---------- Provided entries ----------

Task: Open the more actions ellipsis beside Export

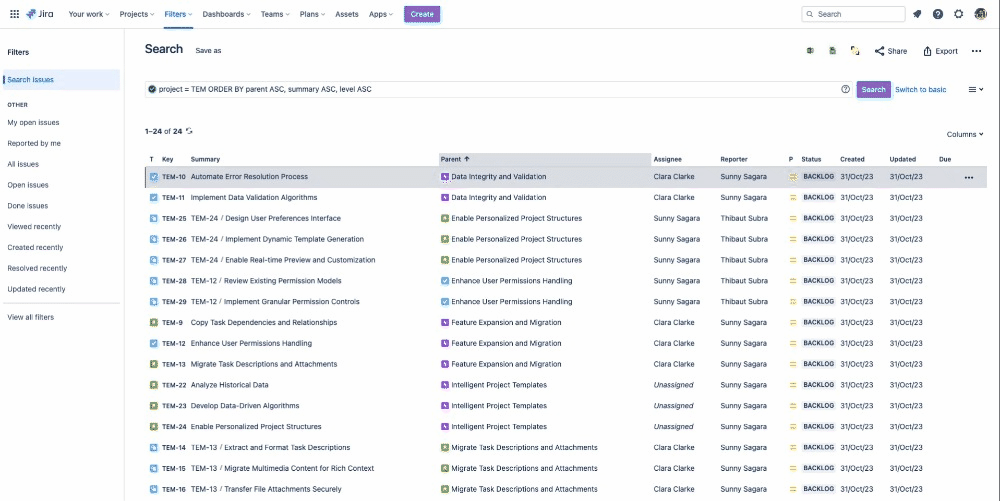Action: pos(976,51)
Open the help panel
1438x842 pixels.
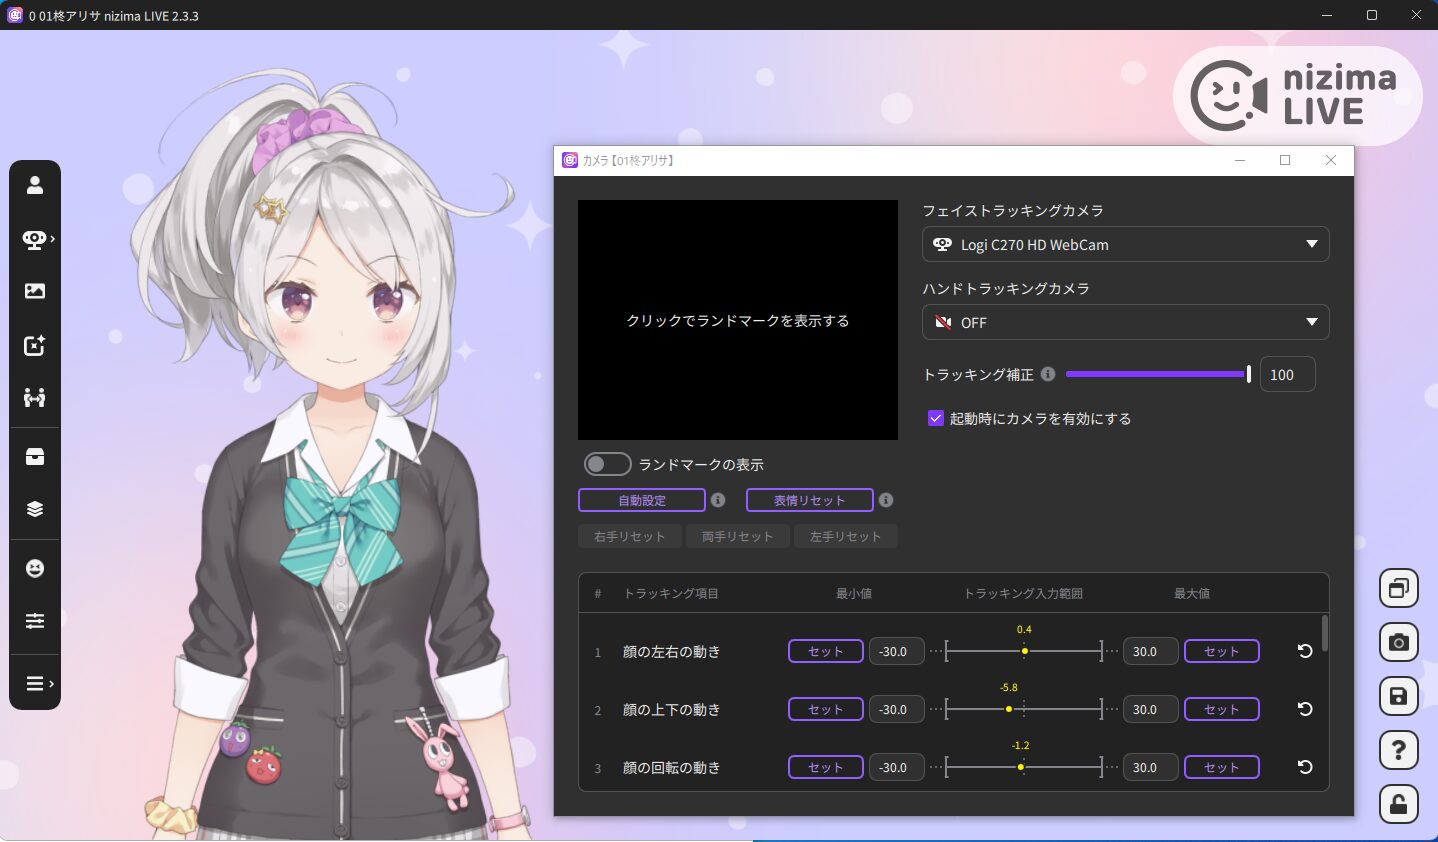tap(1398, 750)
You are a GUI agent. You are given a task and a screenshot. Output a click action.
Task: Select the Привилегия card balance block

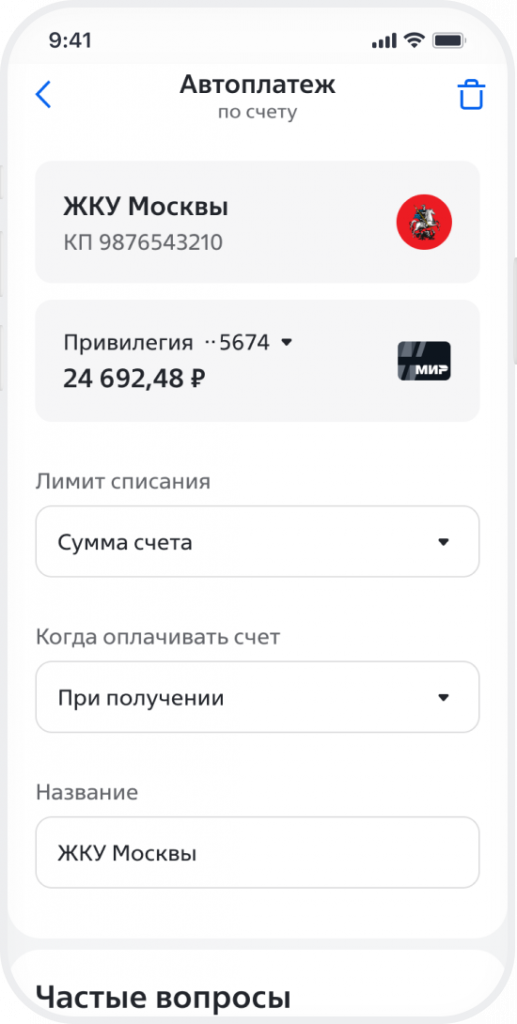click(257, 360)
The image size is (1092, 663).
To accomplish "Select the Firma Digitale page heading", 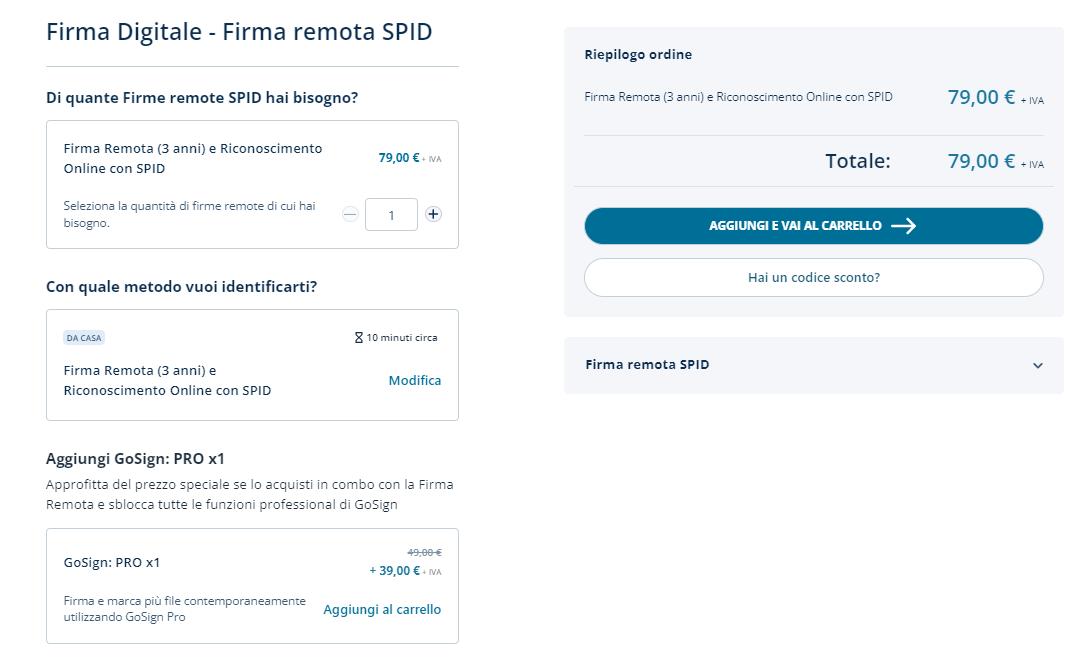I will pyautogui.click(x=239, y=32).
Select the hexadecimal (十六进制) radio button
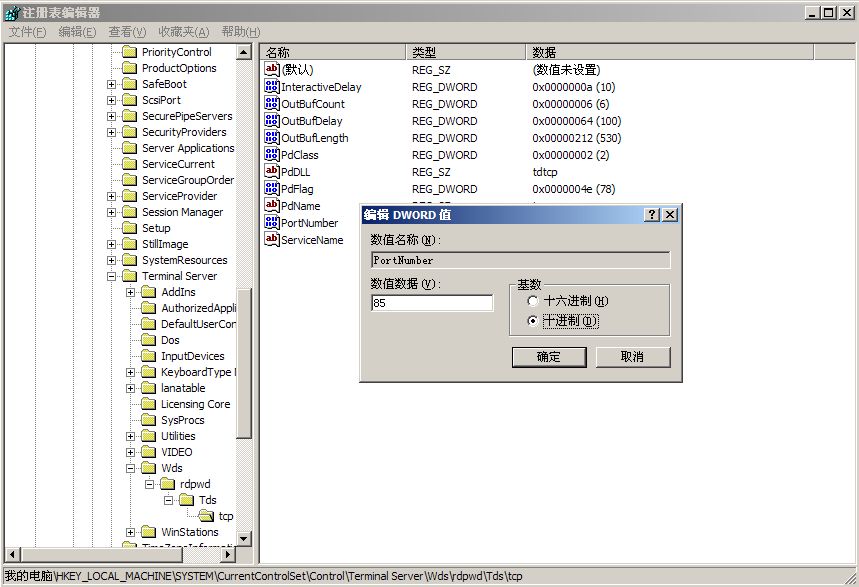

----------

#### Task description:
The required answer is an exact, picture-free copy of the lines from the opening of the listing above through the line with "The image size is (1092, 663).".

#### Response area:
Task: Open the more actions ellipsis beside Export

Action: pos(976,51)
Open the help panel
1438x842 pixels.
tap(1398, 750)
You are a GUI agent. You are given a task and a screenshot. Output a click action.
Task: Select the Привилегия card balance block

click(257, 360)
The image size is (1092, 663).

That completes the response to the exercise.